СПИСОК ЗАДАНИЙ →
a – Ответьте по отрывку о Пиръоне:
(i) Из какого металла, по первому сказанию, Пиръон создал своды небес?
(ii) Сколько лет прожил Пиръон?
(iii) Как зовут младшего брата в ингушской сказке?
b – По отрывку о Пиръоне объясните в одном-трех предложениях, почему Клейн отвергает версию о том, что Пиръон — это библейский фараон.
c – Продолжите отрывок о Пиръоне после его последнего предложения.

Приведу, для пользы дела, сказания о Пиръоне.
«По рас¬сказам, Пиръон создал медные своды небес. Он заставлял женщин подниматься на самодельные своды небес и оттуда лить воду. Пиръон утверждал, что на небе и земле только он один — бог, и заставлял всех работать на себя". Потом одна женщина прокляла Пиръона, и Бог, услышав это проклятие, убил его».
«Люди говорят, что Пиръон-падчах (падишах – А. М.) создал небеса и землю. Чтобы взобраться на это небо, нужно много времени. Настолько много, что если гнать на небеса осла, то понадобится столько времени, что трехгодовалый осел по возвращении сдохнет от ста¬рости».
«Пиръон спорил с Богом. По краю вселенной он сделал навесы из бронзы наподобие небес. По ним он с шумом катал бочки, лил из них воду.
— Разве я не громовержец?! Разве не по моему велению идут дожди?! Разве я не бог?! — похвалялся он.
Пиръон прожил пять сотен лет. Хотя он вступал в пререкания с Богом, тот ему все прощал, так как Пиръон имел три добродетели: считался со старшими, ласкал детей и бережно относился к хлебу». Потом же некая ведьма, решив извести его хитростью, сказала ему, что люди высмеивают эти его добродетели; он отказался от них и тут же умер.(135)
И есть еще ингушская сказка о двух братьях, в которой младший, казалось бы менее сильный, хитростью одерживает верх над старшим в имущественном споре. Мотив довольно стереотипный, но Клейн обратил внимание, что этого младшего зовут Пиръа. Он к тому же способен спускаться в подземное царство, откуда приносит мельницу, благодаря которой и обогащается.(136)
Совокупность этих преданий наводит Клейна на мысль, что к вайнахам проникли когда-то мифы о Перуне – мифы, которые у самих славян не сохранились. Он учитывает, правда, возможность интерпретации  этого Пиръона-Пиръа в качестве фольклоризованного образа библейского фараона времен Исхода, и даже цитирует дополнительный краткий рассказ – «Однажды Пиръа с войском пере-ходил море, и волны, по воле Бога, затопили их», - вполне согласующийся с такой трактовкой. Но Клейн считает, что этот мотив, восходящий действительно к фараону, - поздняя контаминация с изначальными сказаниями о божестве-громовержце.(137) Сама же версия насчет фараона отвергается им, поскольку он не думает, что сельские сказители могли основательно знать библейские сюжеты.(138)

Несколько записей:
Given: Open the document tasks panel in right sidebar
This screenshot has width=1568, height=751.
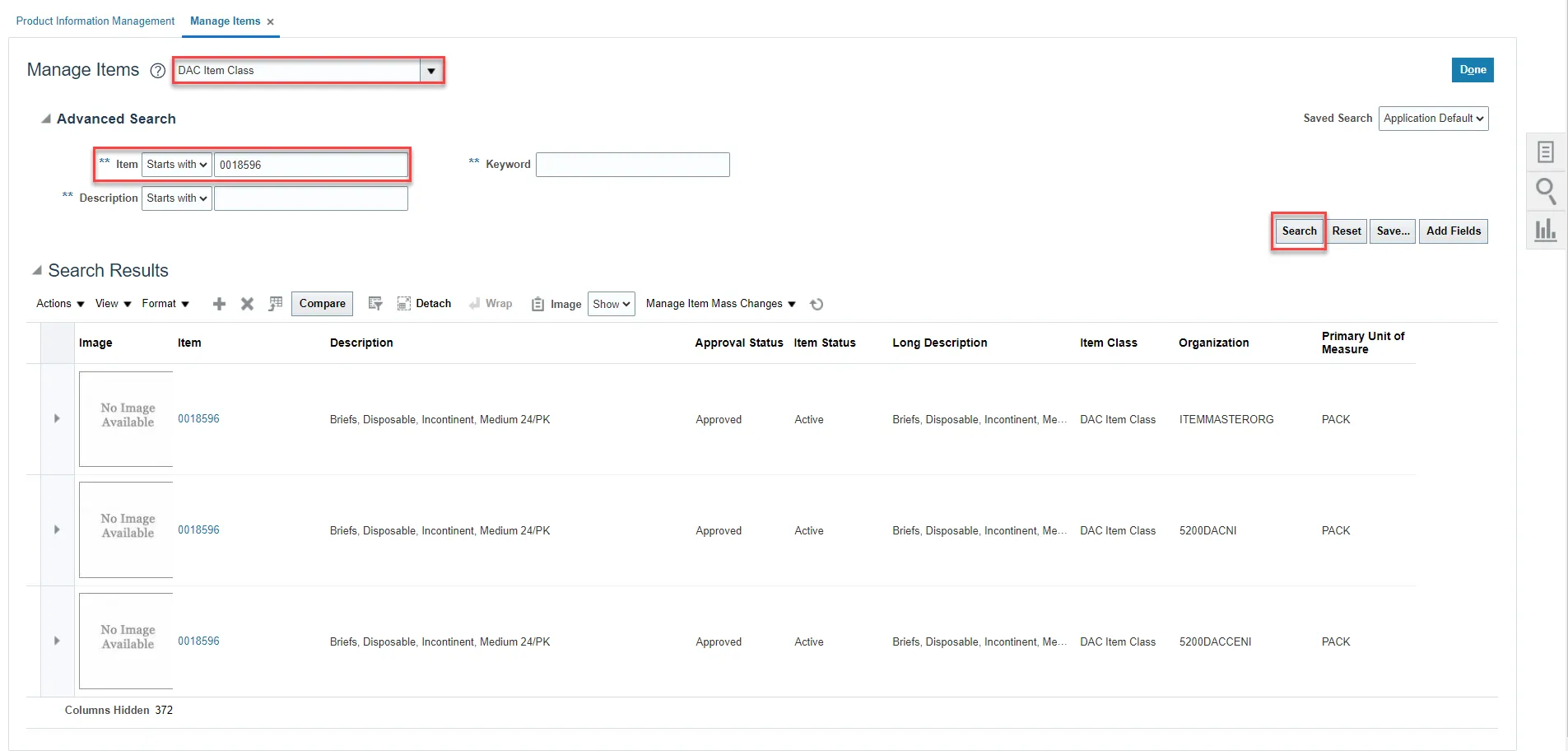Looking at the screenshot, I should coord(1545,152).
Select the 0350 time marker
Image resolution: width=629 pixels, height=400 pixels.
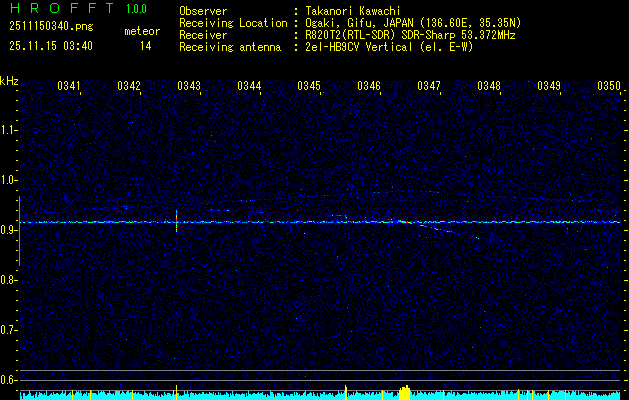coord(609,86)
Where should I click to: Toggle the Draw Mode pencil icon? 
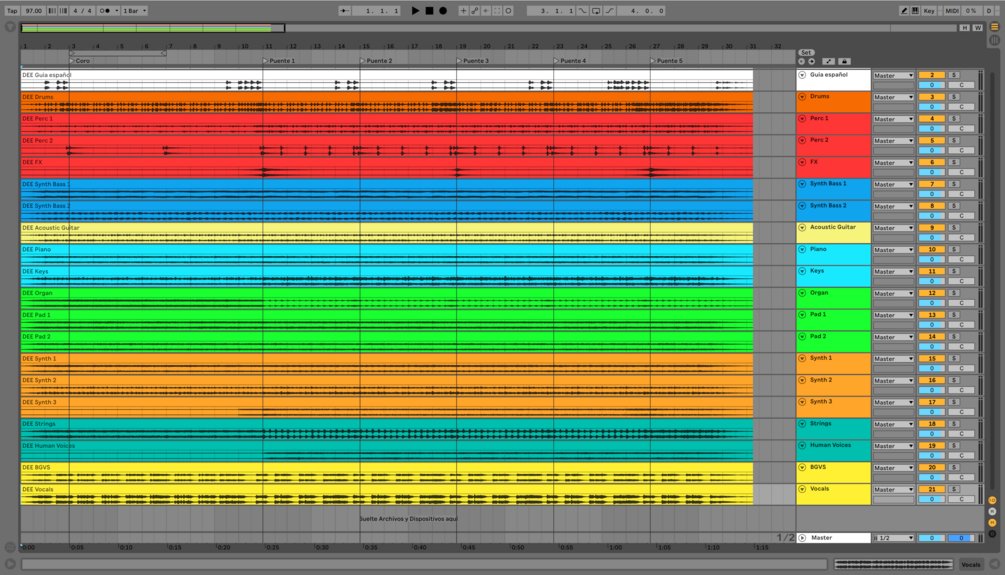(904, 11)
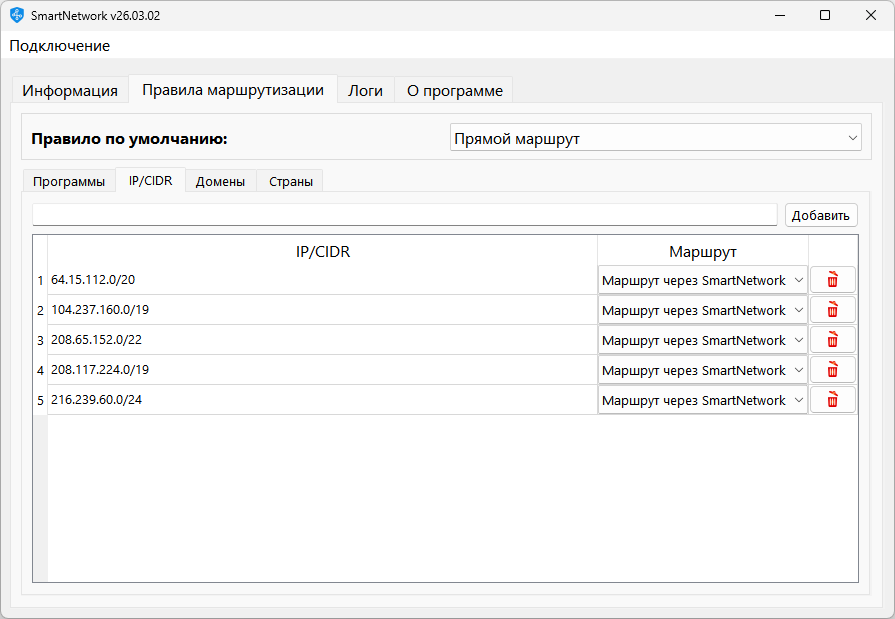Delete 208.117.224.0/19 using its trash icon

click(x=832, y=370)
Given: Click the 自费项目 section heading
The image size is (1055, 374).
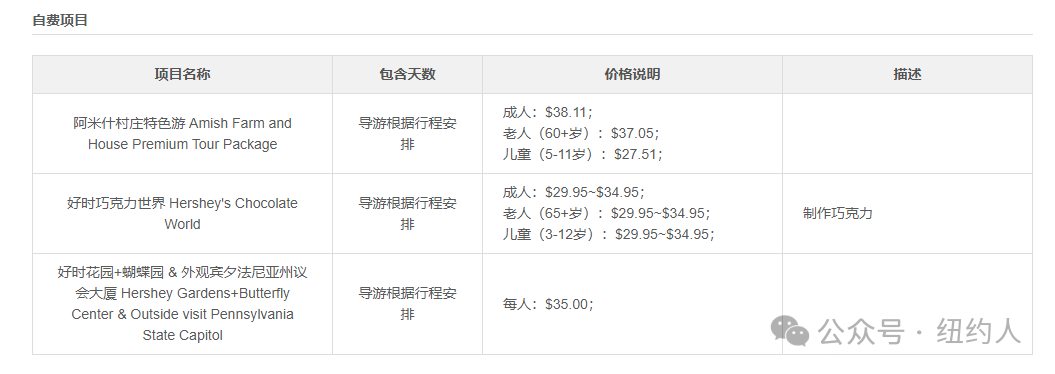Looking at the screenshot, I should 60,20.
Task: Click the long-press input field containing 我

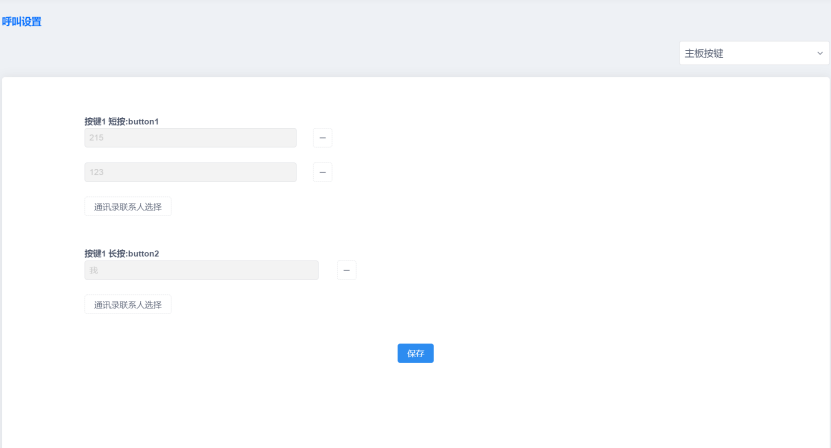Action: point(201,270)
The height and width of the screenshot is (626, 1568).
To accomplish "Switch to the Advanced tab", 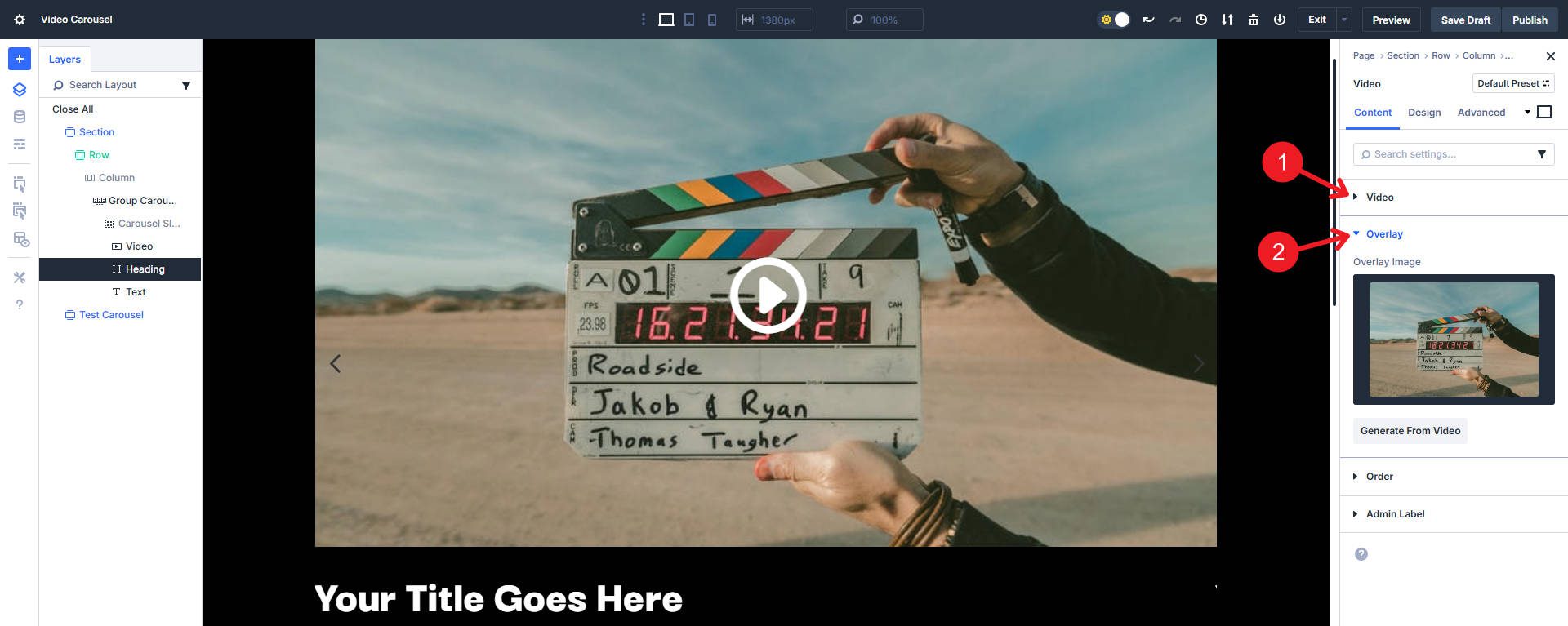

РЕЗУЛЬТАТЫ ЗАДАНИЙ →
a –
(i) Из меди.
(ii) Пятьсот лет.
(iii) Пиръа.

b – Клейн отвергает эту версию, потому что не думает, что сельские сказители могли основательно знать библейские сюжеты.

c –
Клейн считает, что знакомство северокавказских народов с Перуном - результат документально зафиксированного переселения на Кавказ арабами многотысячного контингента пленных после победы над хазарами в 737-ом году (правда, переселены они были в «Хахити» – Кахетию, - то есть в Закавказье, а не в северокавказский регион, что делает построение очень шатким). Анализ арабских материалов, в которых, в связи с этими событиями, упоминаются «Сакалибская» (славянская?) река и набег на «сакалибов», дает возможность предположить, что контингент этих перемещенных пленников состоял в значительной степени из славян. Кроме того, славяне, пишет Клейн, могли приходить на Кавказ также и с хазарами.(139)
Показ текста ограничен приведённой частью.